Start of INFORMATION

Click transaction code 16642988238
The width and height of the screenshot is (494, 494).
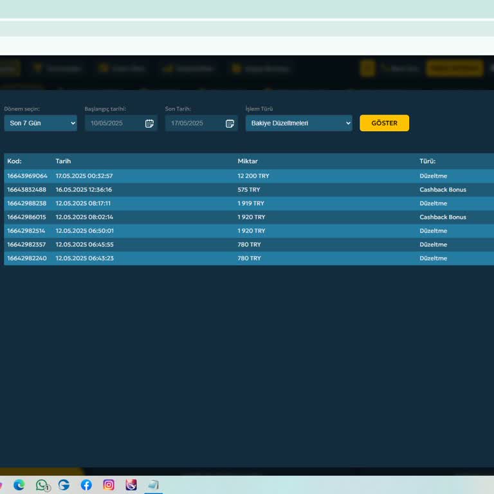[27, 203]
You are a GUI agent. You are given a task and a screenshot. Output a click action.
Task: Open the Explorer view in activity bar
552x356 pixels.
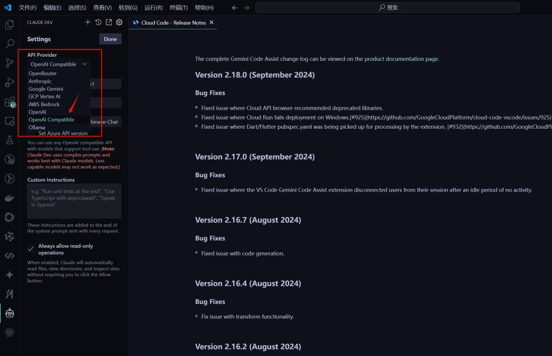point(10,25)
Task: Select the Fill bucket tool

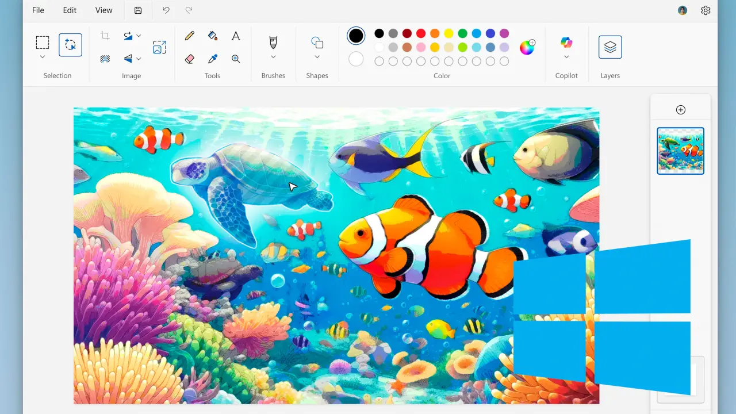Action: coord(213,36)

End of INFORMATION

BRIEF: Write out exactly the lines from the line containing "552x356 pixels." through the last line of the listing above, please, and leave out any pictures.

ANSWER SECTION:
552x356 pixels.
point(10,25)
Task: Select the Fill bucket tool

Action: coord(213,36)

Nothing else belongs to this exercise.